The Commune of Paris was something more than even the revolution of 1848. That at most was national in character, while the Commune was INTERNATIONAL. The heroic working men and women of Paris died for the working men of all countries, even as working men of all countries gave up their life for the Commune. We know alas! but too well what were the faults of the Commune, but if we still remember them it is only that they may serve us as a lesson in the future. If to-day we can see where lay the weakness of the Communists, we none the less feel the profoundest reverence, the deepest gratitude to those who fought and died for us all. And it is well that the Socialists of England should have united with those of France, Germany, Italy, Russia, the United States in commemorating the anniversary of the greatest class-struggle we have yet seen.

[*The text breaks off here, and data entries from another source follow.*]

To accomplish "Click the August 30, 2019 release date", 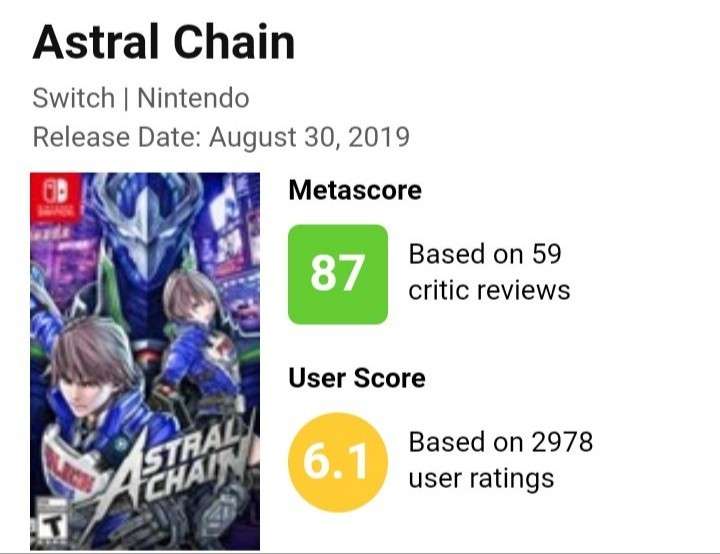I will click(x=309, y=137).
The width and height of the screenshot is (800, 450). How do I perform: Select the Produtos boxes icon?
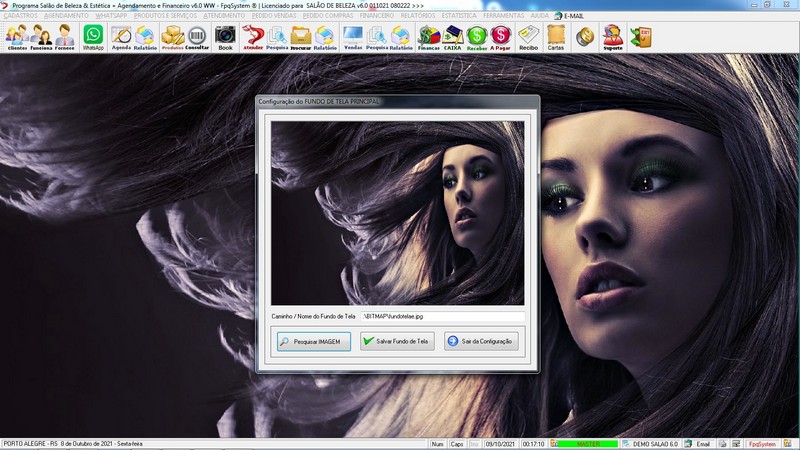(173, 37)
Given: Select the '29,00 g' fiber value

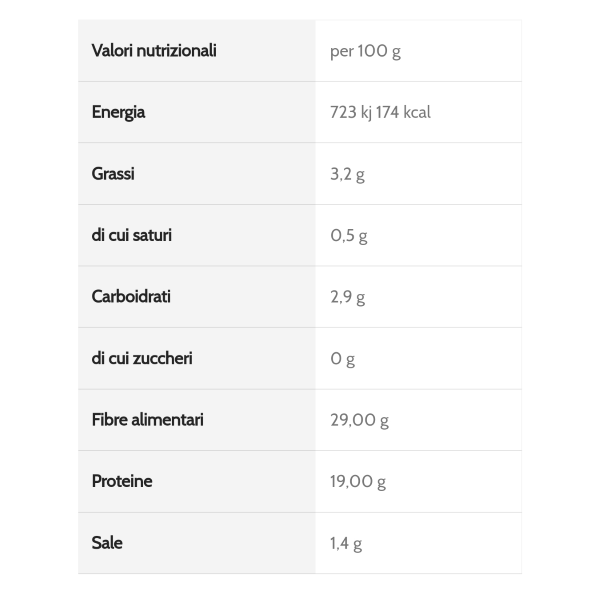Looking at the screenshot, I should coord(359,421).
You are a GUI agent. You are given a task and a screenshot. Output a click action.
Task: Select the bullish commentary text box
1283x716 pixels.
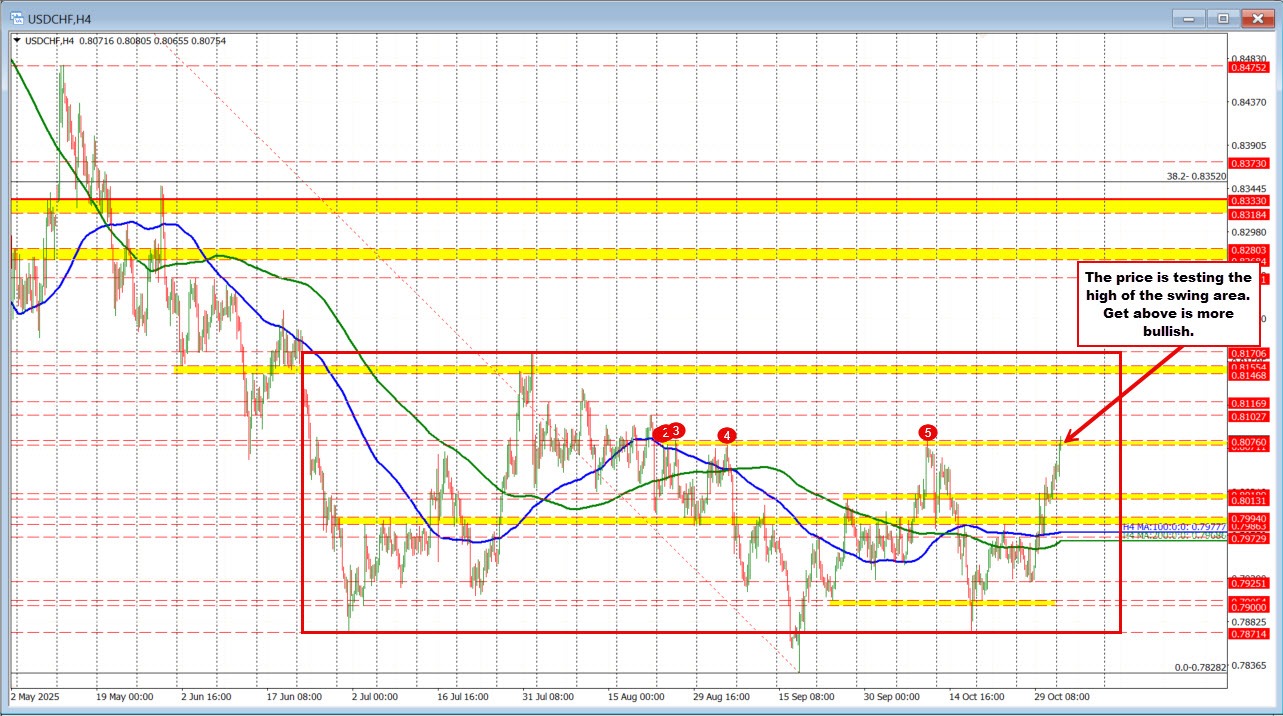tap(1168, 304)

The Highgate Cemetery Company had the gates closed, and “defended” by a force of 500 police. The request that at least the women bearing wreaths should be admitted was refused, and a request that I might be allowed to go alone and take these crowns and flowers to my father’s grave shared the same fate. So we were obliged to leave our flowers in the hands of the police (I may here say for the information of friends that all have been duly placed on the grave,) and we adjoined to the top of the hill at Dartmouth Park, to hold our meeting. The first speaker was Dr. Edward Aveling whose splendid speech touched the hearts of all his hearers — who, thanks to his lungs, were many. He said they had assembled to celebrate the memory of a dead man, and for the sake of a living cause — the cause which that man had laboured for all his life, and whose triumphs his clear eyes had foreseen. That cause nothing could prevent from triumphing, but its speedy triumph depended upon us — upon the workers of all countries, upon our solidarity, our energy, our self-sacrifice.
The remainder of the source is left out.